To determine which benchmark a block comes from, spills.dat from the output of runspec-wrapper-optsched.py shows the function names, making it possible to search that file for the given block (minus the :##; block names are functionName:#blkNumber#, e.g. foo:23).

Here's a script which does that search for you:

findblock.py

#!/usr/bin/env python3
import sys
import argparse

parser = argparse.ArgumentParser(description='Search spills.dat to find the benchmark for a block')
parser.add_argument('spills', help='The spills.dat file to search in. - for stdin')
parser.add_argument('blocks', help='The blocks to search for. This may include the `:##` part, or it may just be the mangled function name', nargs='*')

result = parser.parse_args()

with open(result.spills, 'r') as f:
    file = f.read()

fns = (block.split(':')[0] for block in result.blocks)

fn_locs = [file.find(fn) for fn in fns]
fn_benchmarks = [file.rfind(':', 0, fnindex) for fnindex in fn_locs]
fn_benchmark_spans = [(file.rfind('\n', 0, e), e) for e in fn_benchmarks]
fn_benchmarks = [file[b + 1:e] for (b, e) in fn_benchmark_spans]

print('\n'.join(fn_benchmarks))

Visualize the DDG

It can be very helpful to visualize the DDG for a small mismatch case, presuming there is a small mismatch case.

Dumping a DDG

DataDepGraph has a function WriteToFile which can be used to dump the DDG to a file. Inside sched_region.cpp's FindOptimalSchedule function, check if (dataDepGraph_->GetDagID() == std::string{"MyBlockOfConcern:32"}), writing the DDG to a file with the aforementioned function if it is. Then, re-run the single benchmark.

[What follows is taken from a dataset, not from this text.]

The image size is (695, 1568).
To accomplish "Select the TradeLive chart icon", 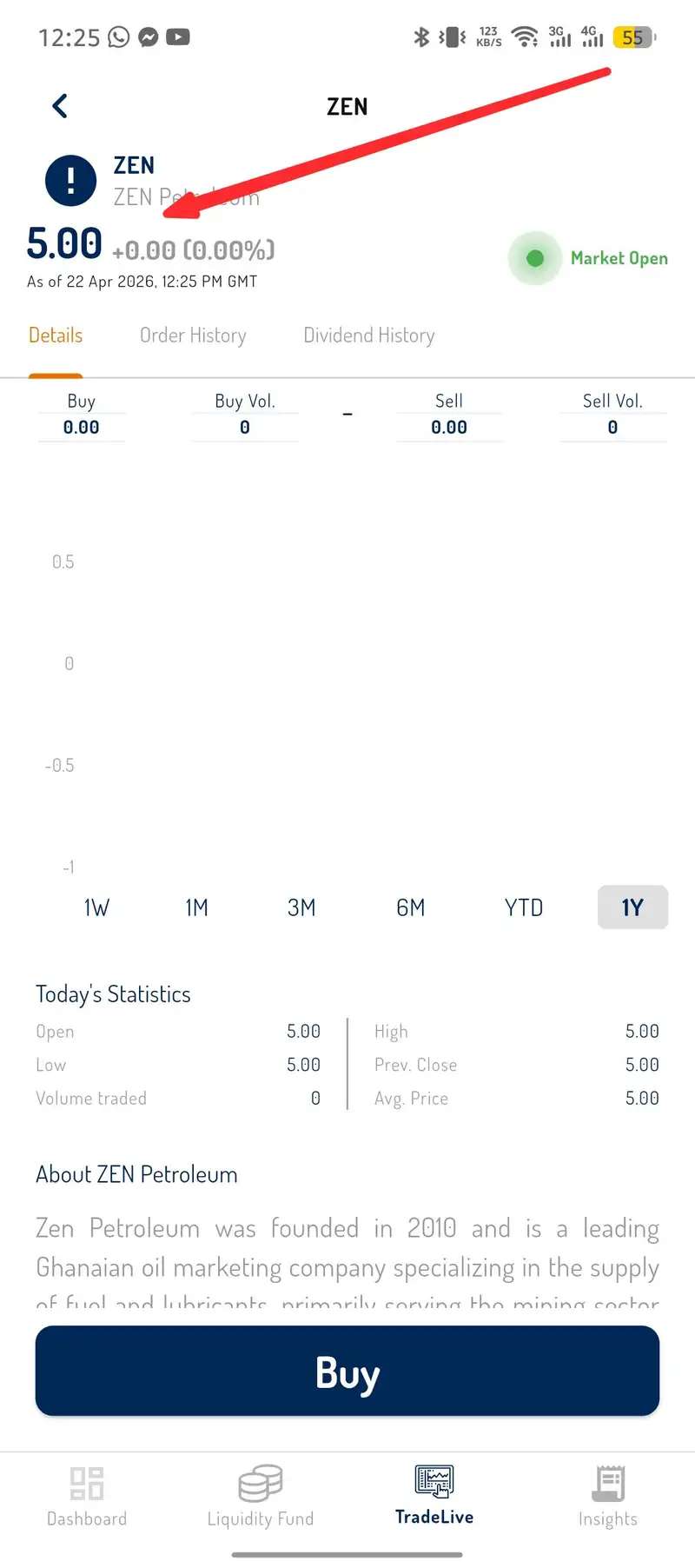I will coord(434,1480).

You may want to make a hotfuncs.ini file which only lists the function with the mismatched block, speeding up the run to dump the DDG:

hotfuncs.ini

MyBlockOfConcern YES

Rough code for dumping DDG:

if (dataDepGraph_->GetDagID() == std::string{"MyBlockofConcern:123"}) {
  Logger::Info("Writing DDG."); // Help to verify that we actually did write the DDG
  auto f = fopen("/home/<me>/path/to/the.ddg", "w");
  dataDepGraph_->WriteToFile(f, RES_SUCCESS, 1, 0);
  fclose(f);
}

Visualizing the DDG

Convert the DDG to a graphical format. Graphviz has dot, which may be desirable. This script converts the WriteToFile format to a .dot file:

ddg2dot.py

#!/usr/bin/env python3
import argparse
import sys
import re

parser = argparse.ArgumentParser(description='Convert data_dep WriteToFile format to a .dot file')
parser.add_argument('input', help='The WriteToFile format file to convert. Input a single hyphen (-) to read from stdin')
parser.add_argument('-o', '--output', help='The destination to write to. Defaults to stdout')
parser.add_argument('--filter-weights', nargs='*', default=[], help='filter out weights with the respective values')

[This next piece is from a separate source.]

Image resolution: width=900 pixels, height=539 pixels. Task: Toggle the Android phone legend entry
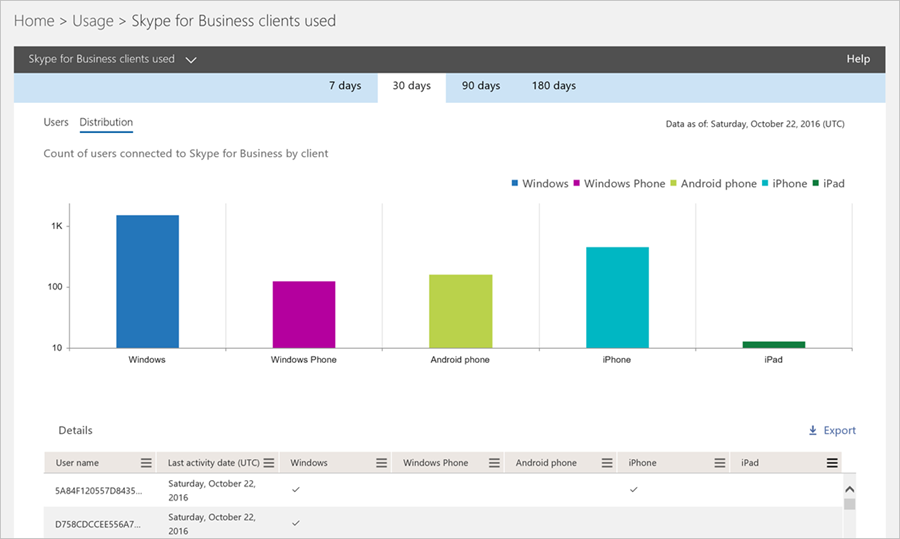tap(713, 184)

args = parser.parse_args()

if args.input == '-':
    infile = sys.stdin
else:
    infile = open(args.input, 'r')

filtered_weights = set(int(x) for x in args.filter_weights)

text = infile.read()
infile.close()

NODE_RE = re.compile(r'node (?P<number>\d+) "(?P<name>.*?)"(\s*"(?P<other_name>.*?)")?')
EDGE_RE = re.compile(r'dep (?P<from>\d+) (?P<to>\d+) "(?P<type>.*?)" (?P<weight>\d+)')

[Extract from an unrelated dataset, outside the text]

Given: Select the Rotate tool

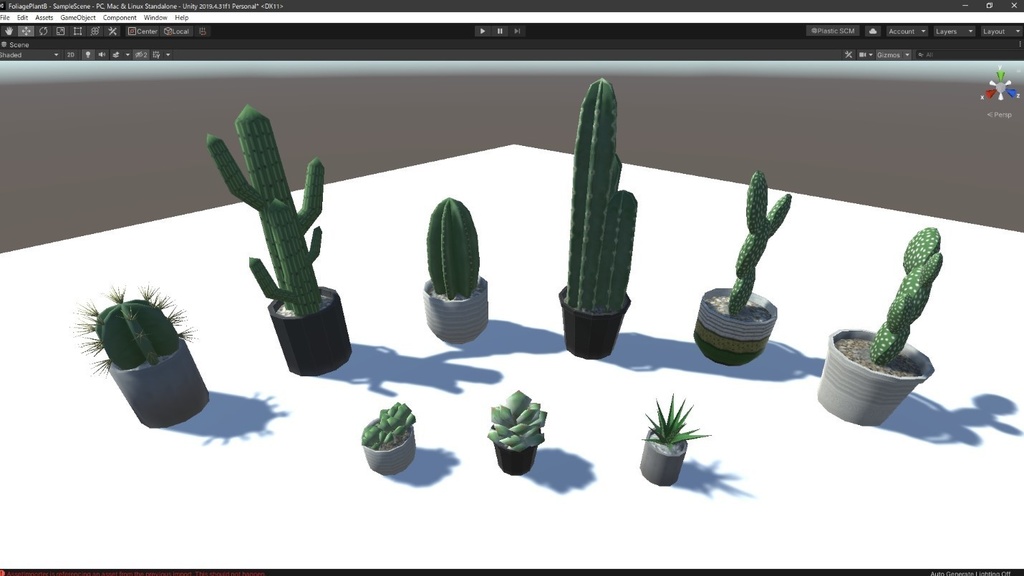Looking at the screenshot, I should tap(43, 31).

result = ['digraph G {\n']

for match in NODE_RE.finditer(text):
    num = match['number']
    name = match['name']
    if name == 'artificial':
        name = ['exit', 'entry'][match['other_name'] == '__optsched_entry']
    
    result.append(f'    n{num} [label="{name}:n{num}"];\n')

result.append('\n')

for match in EDGE_RE.finditer(text):
    from_ = match['from']
    to = match['to']
    type_ = match['type']
    weight = match['weight']
    
    weight_label = '' if int(weight) in filtered_weights else ':' + weight
    label = weight_label if type_ == 'data' else f'{type_}{weight_label}'
    label_section = f'label="{label}"'

    attr_section = f' [{label_section}]' if label else ''
    result.append(f'    n{from_} -> n{to}{attr_section};\n')

result.append('}\n')

output = sys.stdout
if args.output: output = open(args.output, 'w')

print(''.join(result), file=output)

Running dot on the output gives a graph visualization.

Visualization of Graph Transformations

Some small things can make it easier to see the change that the Graph Transformation did. In short, write the DDG before and after the transformations, then proceed as above for each file. However, the Graphviz output dags will likely differ in layout.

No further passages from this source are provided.